W sobote mój znajomy mechanik posprawdzał mi zawieszenie no i był nastawiony na zdjęcie miski aby sprawdzić czy faktycznie obróciło panewkę . Tak więc zszedł do kanału , posłuchał ...wszedł na górę i posłuchał . Potem znowu na dół i powiedział - NA DOLE JEST CICHO ! a klekoce najwyraźniej tylko z pierwszego rzędu silnika czyli od strony chłodnic . Zanim dotarłem do niego to miałem już przejechane ponad 500 km bez pogorszenia się tego klekotu . Co ciekawe , jeszcze przed wizytą u mechanika mój kolega koniecznie chciał się przejechać pacyfiką wiec kawałek pojechaliśmy , ale on z przyzwyczajenia ze swojej bmw , przerzucił dźwignie biegów całkiem w tył na tiptronic i depnął w podłogę :) ...matko boska , myślałem , że silnik wyskoczy spod maski bo silnik wył i nie przekładał biegów . To wszystko opowiedziałem mechanikowi , który jednoznacznie twierdzi , że nie możliwe jest abym przejechał już ponad pół tysiąca km i do tego jeszcze akcja z kolegą i depnięciem gazu w podłoge na tiptroniku i że to wszystko miało by wytrzymać na obróconej panewce. Szczerze mówiąc żaden z moich znajomych samochodziarzy nie wierzy w obróconą panewkę na , której dało by się normalnie jeździć . Tak więc stawiamy na hydro popychacze , których zapewne jakaś część zakończyła żywot i klekotają . Nie pozostaje nic innego jak wycieczka do Elbląda bo części .

p.s
dodam jeszcze , że po tym jak pacyfica dostała po garach przez mojego kolegę to da się zauważyć , ze klekot lekko bo lekko ale przycichł .....czyżby coś przepchało :)

Pozdrawiam ,
Marek

verbea
Posty: 1353
Rejestracja: 03 mar 2012 07:20 pm
Lokalizacja:
Samochód:

Post autor: verbea » 24 kwie 2016 10:29 pm

AirGhost pisze:zczerze mówiąc żaden z moich znajomych samochodziarzy nie wierzy w obróconą panewkę na , której dało by się normalnie jeździć . Tak więc stawiamy na hydro popychacze , których zapewne jakaś część zakończyła żywot i klekotają . Nie pozostaje nic innego jak wycieczka do Elbląda bo części .
Czyli nie sprawdzacie panewek?
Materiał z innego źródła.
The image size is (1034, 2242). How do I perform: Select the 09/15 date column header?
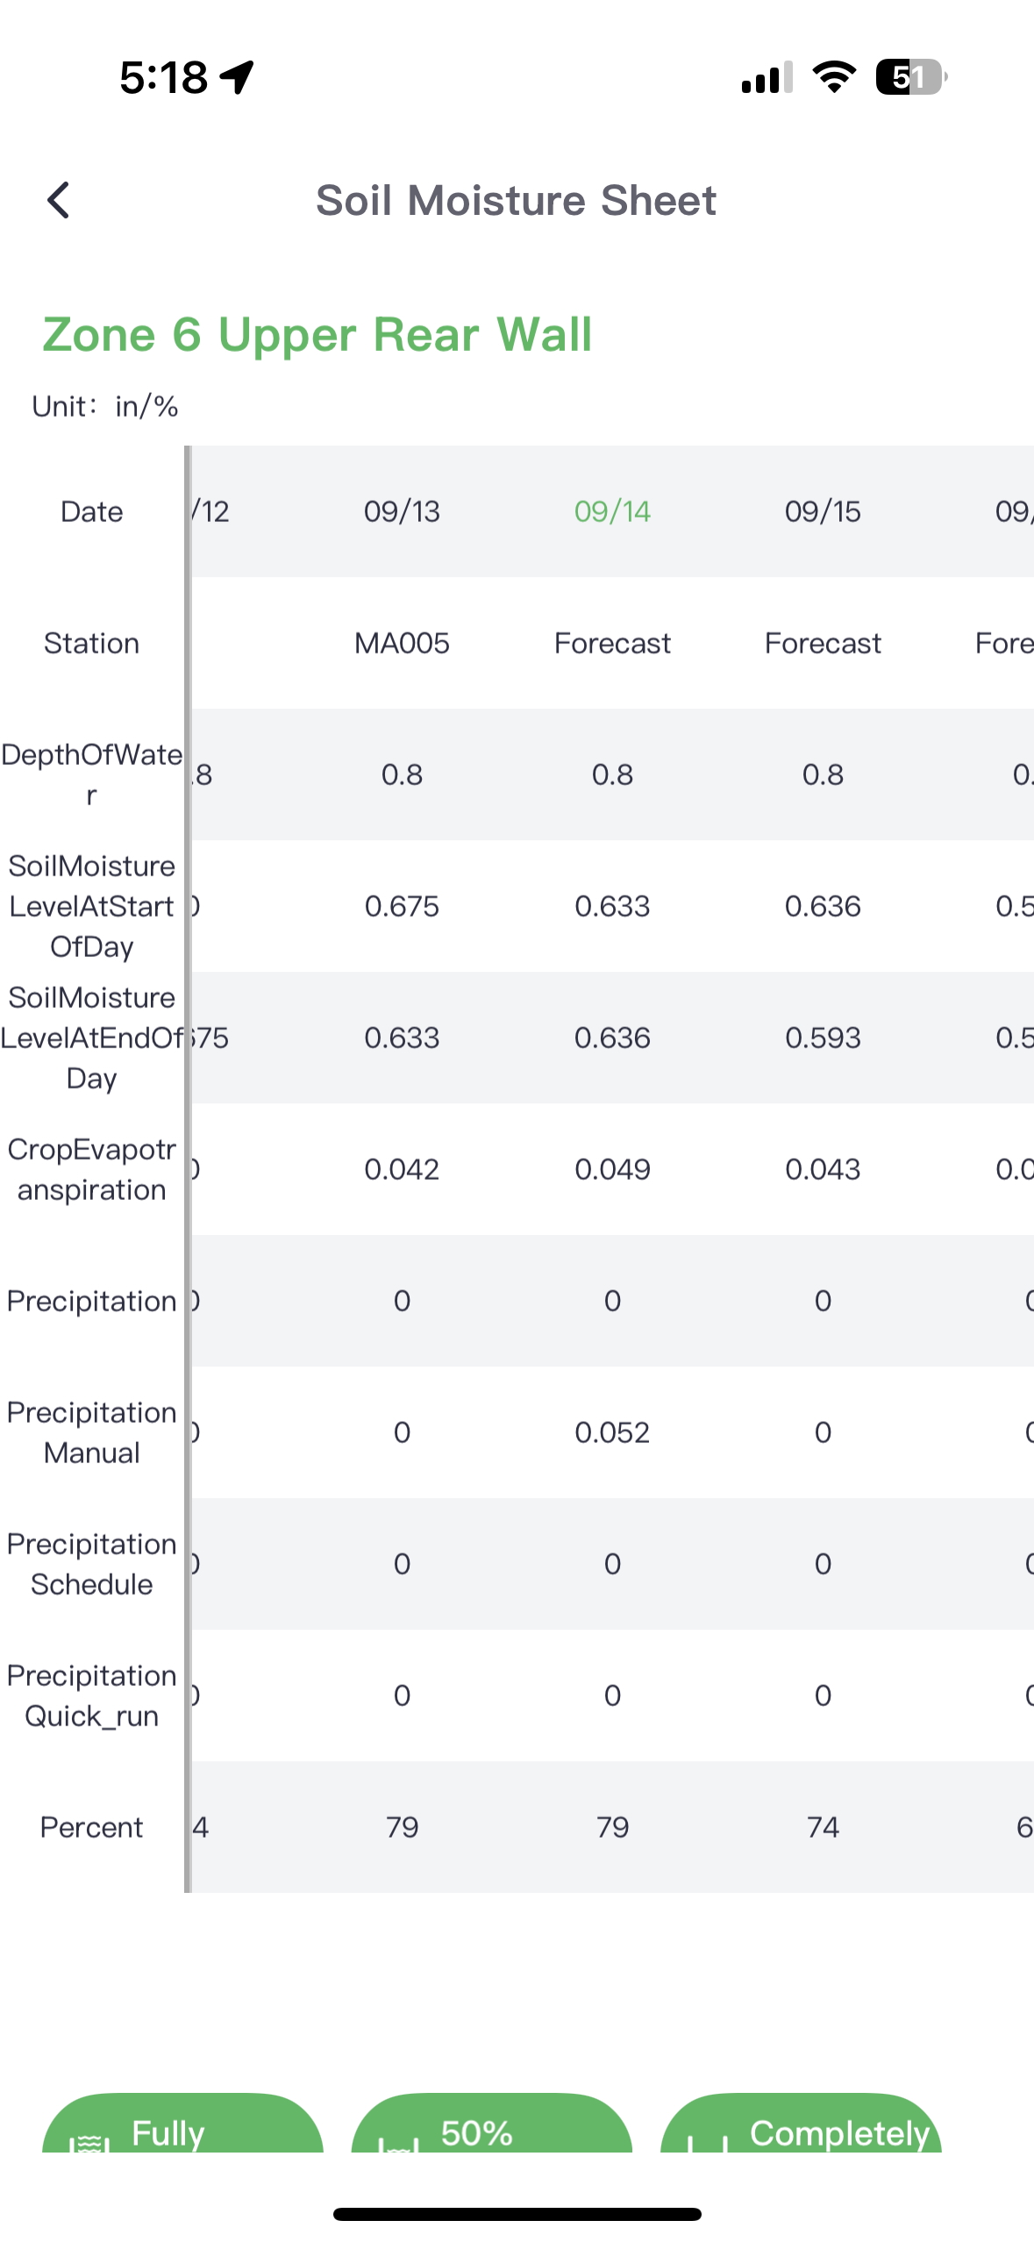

I tak musisz zmienić olej więc czemu rezygnujesz ze zdjęcia miski?
Pamiętaj!! Najpierw diagnoza a później zakupy i naprawa

Awatar użytkownika
tedi
Posty: 2951
Rejestracja: 18 lis 2008 09:55 pm
Lokalizacja: .
Samochód:
Postawił flaszek: 7
Dostał flaszek: 4

Post autor: tedi » 24 kwie 2016 10:50 pm

wili pisze:klawiatury lub panewkę inaczej słychać
Nie do końca bo panewka może walić u góry. Przerabiałem to na Pacifica 3.5
wili pisze:też może być i jedn i drugie
By postawić diagnozę ostateczną trzeba rozebrać. Nie ma innej możliwości ja z fusów nie wróżę.
pozdrawiam. tedi

Lepiej stracić sekundę w życiu , jak życie w ciągu sekundy.
Od dużego silnika lepszy jest.......większy silnik :))))))))))))
www.autopiekuta.pl

wili
Posty: 340
Rejestracja: 23 wrz 2014 10:58 am
Lokalizacja: Kraków
Samochód:
Postawił flaszek: 1
Dostał flaszek: 9

Post autor: wili » 24 kwie 2016 11:05 pm

no zgoda, diagnoza po rozebraniu, ale już tyle tych silników się na słuchałem, że jak obróci panewkę to wali i słychać ją z daleka , luzy na panewkach od dołu i do tego jest dobry stetoskop, a klawiatury rechoczą mimo że są pozacierane, airghost po jakie części chcesz jechać do Elbląga , moja rada sprawdż ciśnienie oleju to dużo ci powie
CONCORDE 3.2 LPG TOWN&CONTRY 3.8 LPG
tel. 669422757 REMONTY SILNIKÓW CHRYSLERA 2.7,3.2,3.3,3.5,3.7,4.7,3.8,4.0,5.7

AirGhost
Posty: 38
Rejestracja: 21 kwie 2016 09:27 pm
Lokalizacja: Grudziądz
Samochód: Pacifica 3.5 LPG 2006r

Post autor: AirGhost » 24 kwie 2016 11:11 pm

Wili,
do Elbląga ( bo mam najbliżej) chce jechac po nowe hydro popychacze i parę innych pierdołów . Fakt , ciśnienie można by jeszcze sprawdzić , ale nadal nie wierzę w obróconą panewkę , bo najzwyczajniej gdyby tak było to nie da się przy takiej usterce normalnie jeździć .

ADI
Posty: 1
Rejestracja: 30 paź 2018 11:01 am
Lokalizacja: BRENNO
Samochód: pacifica 3.5

Re: Stuki w silniku oraz problemy dot. remontu silnika

Post autor: ADI » 30 paź 2018 11:13 am

Witam. Mam pytanie jak zakończyła się sprawa ze stukami w silniku, w końcu były to popychacze czy może jednak panewka.Mam identyczne objawy w swoim aucie pacifica 3.5 2006.

ODPOWIEDZ

Wróć do „silnik 3,5”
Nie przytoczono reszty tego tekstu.